De quoi comprendre le bras de fer épistolaire mené dans le week-end avec le maire d’extrême droite de Nice, éric Ciotti, auquel il reproche d’avoir fait couler l’implantation olympique sur la Côte d’Azur en refusant la transformation temporaire du stade de l’OGC Nice, l’Allianz Riviera, en patinoire le temps de « 3 à 9 matches ». « Au total, le retrait du pôle glace pourrait ainsi priver Nice et la Région Sud d’un impact global compris entre 800 millions et 1,1 milliard d’euros », comptabilisait, samedi, le président de Région. Des chiffres « extravagants », répliquait le maire niçois (UDR), satisfait de sabrer dans 100 millions d’euros d’investissements pour la municipalité.
« Même sans Nice, l’aventure continue », répète donc ce lundi Renaud Muselier, en remontant le fil de la vingtaine de réunions techniques qui, depuis le 1er avril, ont essayé de trouver une voie de sortie pour répondre aux exigences des fédérations internationales, à commencer par celle de hockey, qui refusait de séparer épreuves masculines et féminines. En vain. « C’est le Comité international olympique qui décide, pas la Région, pas l’état », insiste le président du comité régional olympique Hervé Liberman, élu à la Région, alors que même le président du RN, Jordan Bardella, relayait les accusations ciottistes de « sanction politique ». « éric Ciotti perd les Jeux, qu’il ait le courage de l’assumer », tacle Renaud Muselier, qui balaie encore les craintes environnementales et répète que « le retour de la flamme olympique en France, c’est grâce à nous ».

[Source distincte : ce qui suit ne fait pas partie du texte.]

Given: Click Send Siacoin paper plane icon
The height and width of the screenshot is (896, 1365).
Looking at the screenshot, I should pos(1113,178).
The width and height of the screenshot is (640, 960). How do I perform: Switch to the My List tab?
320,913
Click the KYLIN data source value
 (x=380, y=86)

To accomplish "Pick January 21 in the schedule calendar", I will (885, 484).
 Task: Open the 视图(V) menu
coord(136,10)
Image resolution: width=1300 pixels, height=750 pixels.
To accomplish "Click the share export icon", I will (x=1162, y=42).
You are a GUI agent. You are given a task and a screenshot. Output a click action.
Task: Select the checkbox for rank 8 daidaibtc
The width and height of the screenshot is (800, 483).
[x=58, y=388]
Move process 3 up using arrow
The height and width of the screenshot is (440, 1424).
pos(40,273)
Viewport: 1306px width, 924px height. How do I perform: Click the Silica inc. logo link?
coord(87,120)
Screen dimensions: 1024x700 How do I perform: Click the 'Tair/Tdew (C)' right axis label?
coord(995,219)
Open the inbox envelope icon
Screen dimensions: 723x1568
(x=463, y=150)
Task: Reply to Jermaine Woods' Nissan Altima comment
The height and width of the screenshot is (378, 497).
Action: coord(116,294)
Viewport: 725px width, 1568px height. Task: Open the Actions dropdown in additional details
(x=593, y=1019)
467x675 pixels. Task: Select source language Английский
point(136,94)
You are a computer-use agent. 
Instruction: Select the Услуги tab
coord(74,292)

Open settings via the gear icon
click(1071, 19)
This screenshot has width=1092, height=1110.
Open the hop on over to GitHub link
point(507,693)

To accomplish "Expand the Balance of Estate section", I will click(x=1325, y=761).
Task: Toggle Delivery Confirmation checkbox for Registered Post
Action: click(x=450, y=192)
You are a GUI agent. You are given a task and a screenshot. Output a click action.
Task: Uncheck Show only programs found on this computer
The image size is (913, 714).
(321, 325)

Trois élus quittent la majorité régionale
Dans la foulée de l’abandon du pôle glace des JO 2030 à Nice, Roger Roux, maire de Beaulieu, Bruno Bettati, maire de La Gaude, et Colette Fabron, maire de Saint-Etienne-de-Tinée, ont annoncé quitter immédiatement la majorité régionale où ils siégeaient, révèle ce samedi Nice Matin. Dans un courrier, ils dénoncent « une incapacité à entendre les avertissements et une tendance à privilégier les postures politiques au détriment de l’intérêt général ». « Ils sont achetés ou menacés par le maire de Nice, réplique Renaud Muselier. Je les ai appelés, ils m’ont dit : je n’ai rien contre toi, mais maintenant j’ai besoin de la Métropole. » Dirigée aujourd’hui par un certain Éric Ciotti (UDR).